* What is needed
Count how many lines of the rows below contain the string "result", matching case exactly. Give only the number.

(Item position rows)
▬▬▬

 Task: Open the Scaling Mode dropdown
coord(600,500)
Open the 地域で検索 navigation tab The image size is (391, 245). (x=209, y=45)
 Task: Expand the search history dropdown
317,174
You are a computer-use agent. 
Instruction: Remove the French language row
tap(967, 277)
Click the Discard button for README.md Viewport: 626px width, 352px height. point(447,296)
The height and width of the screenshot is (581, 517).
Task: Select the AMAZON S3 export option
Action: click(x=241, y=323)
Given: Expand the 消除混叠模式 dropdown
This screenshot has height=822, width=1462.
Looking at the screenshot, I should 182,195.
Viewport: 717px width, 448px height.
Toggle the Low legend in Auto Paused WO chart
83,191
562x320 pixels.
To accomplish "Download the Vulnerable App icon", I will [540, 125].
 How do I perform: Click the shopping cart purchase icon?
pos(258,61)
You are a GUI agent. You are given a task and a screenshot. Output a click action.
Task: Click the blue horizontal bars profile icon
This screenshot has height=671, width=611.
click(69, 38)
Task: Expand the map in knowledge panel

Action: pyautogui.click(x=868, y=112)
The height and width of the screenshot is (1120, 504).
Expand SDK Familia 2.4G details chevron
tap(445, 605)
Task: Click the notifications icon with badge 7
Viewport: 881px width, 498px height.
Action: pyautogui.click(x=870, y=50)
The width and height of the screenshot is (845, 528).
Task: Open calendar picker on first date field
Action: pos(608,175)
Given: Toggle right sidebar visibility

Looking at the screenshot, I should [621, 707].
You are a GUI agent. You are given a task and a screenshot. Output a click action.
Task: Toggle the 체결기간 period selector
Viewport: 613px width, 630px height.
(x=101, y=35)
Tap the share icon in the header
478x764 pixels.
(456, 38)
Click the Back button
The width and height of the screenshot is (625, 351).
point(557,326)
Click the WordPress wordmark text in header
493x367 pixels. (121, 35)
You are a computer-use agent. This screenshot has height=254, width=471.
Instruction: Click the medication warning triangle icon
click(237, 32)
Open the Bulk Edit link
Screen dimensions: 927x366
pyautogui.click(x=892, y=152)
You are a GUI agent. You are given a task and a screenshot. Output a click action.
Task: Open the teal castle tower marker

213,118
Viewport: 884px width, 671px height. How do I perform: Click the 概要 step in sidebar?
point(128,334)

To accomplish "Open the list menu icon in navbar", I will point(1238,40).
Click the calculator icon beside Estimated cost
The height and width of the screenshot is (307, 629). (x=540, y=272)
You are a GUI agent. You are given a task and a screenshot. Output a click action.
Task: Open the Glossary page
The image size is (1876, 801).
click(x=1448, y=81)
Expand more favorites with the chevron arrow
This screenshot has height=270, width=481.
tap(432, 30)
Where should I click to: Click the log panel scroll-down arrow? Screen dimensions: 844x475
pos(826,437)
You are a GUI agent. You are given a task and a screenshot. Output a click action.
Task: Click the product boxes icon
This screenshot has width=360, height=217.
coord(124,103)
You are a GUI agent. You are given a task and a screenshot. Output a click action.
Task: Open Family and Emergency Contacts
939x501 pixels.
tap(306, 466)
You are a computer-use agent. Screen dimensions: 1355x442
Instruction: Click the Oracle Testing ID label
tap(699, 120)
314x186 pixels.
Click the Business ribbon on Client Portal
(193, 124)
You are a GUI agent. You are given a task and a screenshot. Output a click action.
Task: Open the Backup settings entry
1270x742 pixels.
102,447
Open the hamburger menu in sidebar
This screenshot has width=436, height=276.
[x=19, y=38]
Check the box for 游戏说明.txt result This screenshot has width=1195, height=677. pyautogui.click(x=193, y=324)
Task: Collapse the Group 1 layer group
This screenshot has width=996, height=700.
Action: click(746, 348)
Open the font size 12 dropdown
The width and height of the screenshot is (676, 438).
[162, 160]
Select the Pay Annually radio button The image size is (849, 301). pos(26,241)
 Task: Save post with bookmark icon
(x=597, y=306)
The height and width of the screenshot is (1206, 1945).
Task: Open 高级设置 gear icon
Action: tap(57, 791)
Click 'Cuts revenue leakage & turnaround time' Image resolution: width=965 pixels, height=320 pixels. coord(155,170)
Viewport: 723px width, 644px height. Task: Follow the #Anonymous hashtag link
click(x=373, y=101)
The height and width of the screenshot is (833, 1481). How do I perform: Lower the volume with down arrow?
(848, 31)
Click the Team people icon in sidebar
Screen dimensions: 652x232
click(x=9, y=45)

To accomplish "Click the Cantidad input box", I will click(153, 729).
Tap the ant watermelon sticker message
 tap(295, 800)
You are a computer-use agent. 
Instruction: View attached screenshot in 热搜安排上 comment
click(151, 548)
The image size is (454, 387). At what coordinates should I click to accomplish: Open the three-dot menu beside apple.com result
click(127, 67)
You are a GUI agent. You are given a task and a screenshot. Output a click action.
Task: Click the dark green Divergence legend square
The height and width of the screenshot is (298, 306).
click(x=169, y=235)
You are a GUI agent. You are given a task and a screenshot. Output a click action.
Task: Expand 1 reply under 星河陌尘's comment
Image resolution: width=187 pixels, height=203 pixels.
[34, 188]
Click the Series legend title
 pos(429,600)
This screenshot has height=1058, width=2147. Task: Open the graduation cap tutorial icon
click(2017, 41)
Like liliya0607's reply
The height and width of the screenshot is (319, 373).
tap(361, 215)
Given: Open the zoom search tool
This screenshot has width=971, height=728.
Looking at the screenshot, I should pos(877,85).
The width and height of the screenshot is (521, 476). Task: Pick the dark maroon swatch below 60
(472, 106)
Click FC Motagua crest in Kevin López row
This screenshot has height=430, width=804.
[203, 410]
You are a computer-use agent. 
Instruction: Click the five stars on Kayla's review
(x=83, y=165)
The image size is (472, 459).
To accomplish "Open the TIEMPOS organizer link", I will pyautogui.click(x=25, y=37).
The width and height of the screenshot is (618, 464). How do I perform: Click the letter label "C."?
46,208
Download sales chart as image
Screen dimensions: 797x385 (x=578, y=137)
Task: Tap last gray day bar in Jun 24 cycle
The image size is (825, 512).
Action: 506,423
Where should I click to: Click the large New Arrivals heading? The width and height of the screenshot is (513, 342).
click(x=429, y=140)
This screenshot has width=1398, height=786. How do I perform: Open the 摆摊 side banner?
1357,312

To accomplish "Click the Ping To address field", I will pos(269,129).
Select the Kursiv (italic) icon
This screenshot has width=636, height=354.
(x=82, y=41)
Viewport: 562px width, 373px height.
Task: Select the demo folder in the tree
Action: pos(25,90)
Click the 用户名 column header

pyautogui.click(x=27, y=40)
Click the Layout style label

▬▬▬

* Answer to this problem
2